Foi, como se diz, um golpe do acaso.
Lucimara não tinha a menor noção que pudesse se envolver com alguém. Não havia,
na verdade, a pretensão de se “enamorar”; achava tudo relacionado a isso brega,
cafona; que a vida poderia muito bem ser vivida só. “Antes só do que mal
acompanhada”, era o lema que carregava aonde fosse.
Estava, sem contar os anos, desde 2008 sem
um relacionamento fixo. Disfarçava, com ar de sabedoria, conhecer o destino. Era
muito coerente e convicta de suas ações. Havia passado um ano e meio na Irlanda
e, lá, trabalhado como garçonete, para angariar algum trocado e se manter firme
na posição de senhora da vida. Como dito, era assertiva em seus desígnios e
aprendera a língua que julgava ser a ferramenta que lhe abriria as portas do
futuro.

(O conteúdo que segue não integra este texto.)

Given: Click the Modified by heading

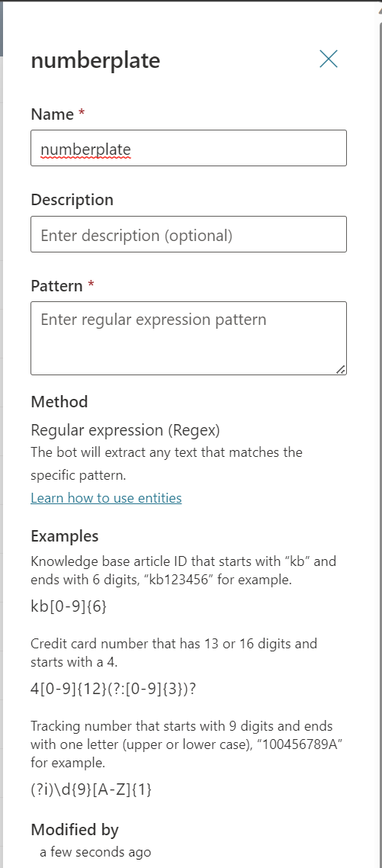Looking at the screenshot, I should (x=75, y=829).
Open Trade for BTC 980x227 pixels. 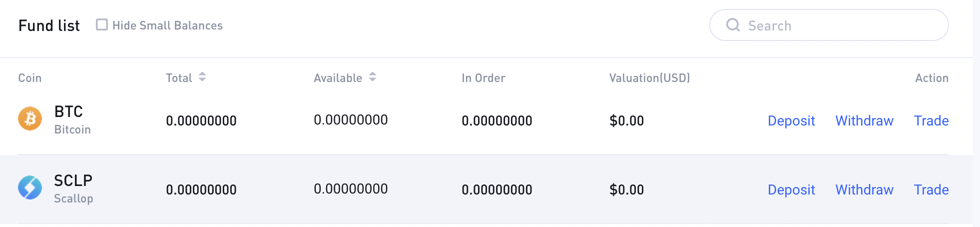pyautogui.click(x=931, y=121)
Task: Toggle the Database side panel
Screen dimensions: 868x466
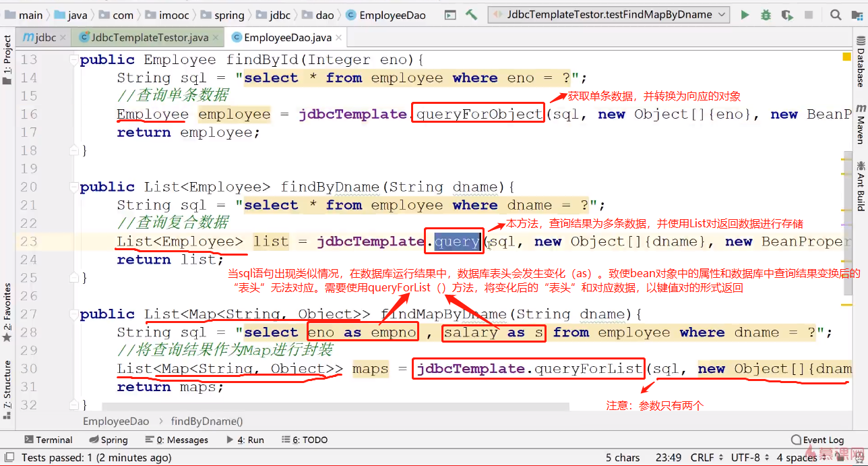Action: click(x=861, y=62)
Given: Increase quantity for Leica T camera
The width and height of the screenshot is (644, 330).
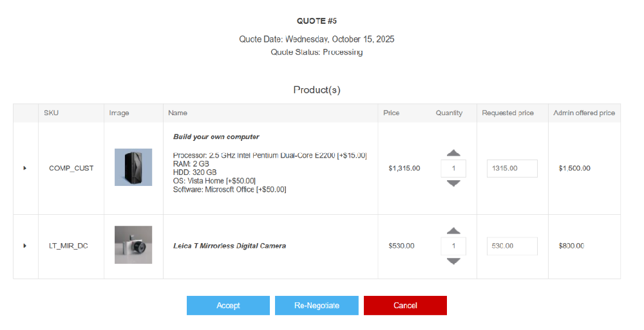Looking at the screenshot, I should coord(453,231).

De fato, assim se fez. Logo no retornar ao Brasil, contra a vontade,
conseguiu o emprego no cursinho Avante, onde Alessandro trabalhava como
professor de Biologia.
Em distrações de menina adolescente, que
esconde os quereres por vergonha, engrenou um romance à socapa com o jovem
professor. No entanto, Lucimara pontuara de início, para não restar dúvida:
“Nosso lance é casual. Não quero me amarrar. Gosto de você, Alessandro, mas
minha vida é meio errante, e faço questão de mantê-la assim; hoje estou aqui,
amanhã acolá, e não posso prometer nada nem a mim. A liberdade é o meu único
princípio, a razão de tudo”.
Alessandro estava inebriado em paixão,
medindo, milimetricamente, onde podia pisar. A cada aproximação mais densa,
decisiva, notara que Lucimara se esquivava, dando sugestão de partir.

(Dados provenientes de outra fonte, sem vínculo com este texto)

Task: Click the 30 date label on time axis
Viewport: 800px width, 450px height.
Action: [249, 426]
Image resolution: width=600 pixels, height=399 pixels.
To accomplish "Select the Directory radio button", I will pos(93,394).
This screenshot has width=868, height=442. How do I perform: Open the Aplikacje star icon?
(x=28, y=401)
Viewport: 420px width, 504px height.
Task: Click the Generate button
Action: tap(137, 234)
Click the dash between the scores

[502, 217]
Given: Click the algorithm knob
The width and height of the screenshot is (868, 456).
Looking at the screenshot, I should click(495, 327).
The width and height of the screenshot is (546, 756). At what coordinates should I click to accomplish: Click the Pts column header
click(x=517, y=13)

Controlou-se, como se diz, para deixar o passarinho livre, comendo na mão,
quando quisesse. Decantava as palavras, para não parecer bobo, ou meloso
demais, e, desse modo, não passaria do limite do bom fim.
No cursinho, eram tidos como amigos e, se
algum engraçadinho ousasse anunciar um romance, ambos reagiam com rispidez,
alegando abuso e intromissão. Era o acordo tácito que havia se estabelecido,
para a alegada felicidade do casal.
A provação se deu com menos de dois meses.
Alessandro, para seu espanto, soube que havia passado num concurso, que já nem
acreditava que teria resolução. O dado crucial, que o fez sacudir dos pés à
cabeça, era que teria de morar em outro estado; ou seja, largar tudo em, no
máximo, duas semanas.
Decidiu contar à Lucimara, cheio de dedos,
ponderando uma vislumbrada indisposição. Pois foi aí que Lucimara sentiu um rebuliço
no corpo, estremeceu, de não conseguir, por conta própria, parar as mãos e as
pernas. Estava completamente ferida, nervosa e entregue à confusão mental.
Alessandro pegou forte em suas mãos, declarando o que havia guardado, para
dizer no momento certo: “Eu quero ficar com você… Não me vejo indo só. Pode ser
que não acredite em mim, que ache precipitação, mas estou apaixonado, Lucimara.
Venha comigo, por favor!”. A confusão, além do mais, era porque Lucimara estava
enredada numa história que se comprometera a não acreditar, nos laços do amor.
Quis, de súbito, desferir palavras horríveis, para confirmar uma convicção baldada.
Não conseguiu. Fez o que mais tinha medo, chorou. Aí, Alessandro percebeu que
eram mais que meros amantes; que poderia pensar além.
Lucimara, acanhada com o porte de
menininha enlevada, tímida ao extremo do admissível, em seu pensamento, cedeu à
convocação inadiável. Com menos de cinco horas, atravessaram a cidade, foram ao
apartamento da mulher que ora se confessava apaixonada, invariavelmente com
olhos marejados, colheram as roupas e alguns pertences, e rumaram ao cimo do
amor.
***
Pelo que se sabe, ainda vivem juntos; nada
de papel passado; uma vida natural, como deve ser, respeitando o imensurável
princípio da liberdade. Lucimara, com a sua independência arraigada, trabalhava
numa conhecida empresa de importação, engajada nos serviços para atender às
demandas de tradução. Alessandro, por sua vez, firmou-se como funcionário da
estatal, com promessa de ascensão no cargo.
Já não faziam planos. O destino, irmanado
ao mistério das casualidades, que se encarregasse de mostrar os caminhos.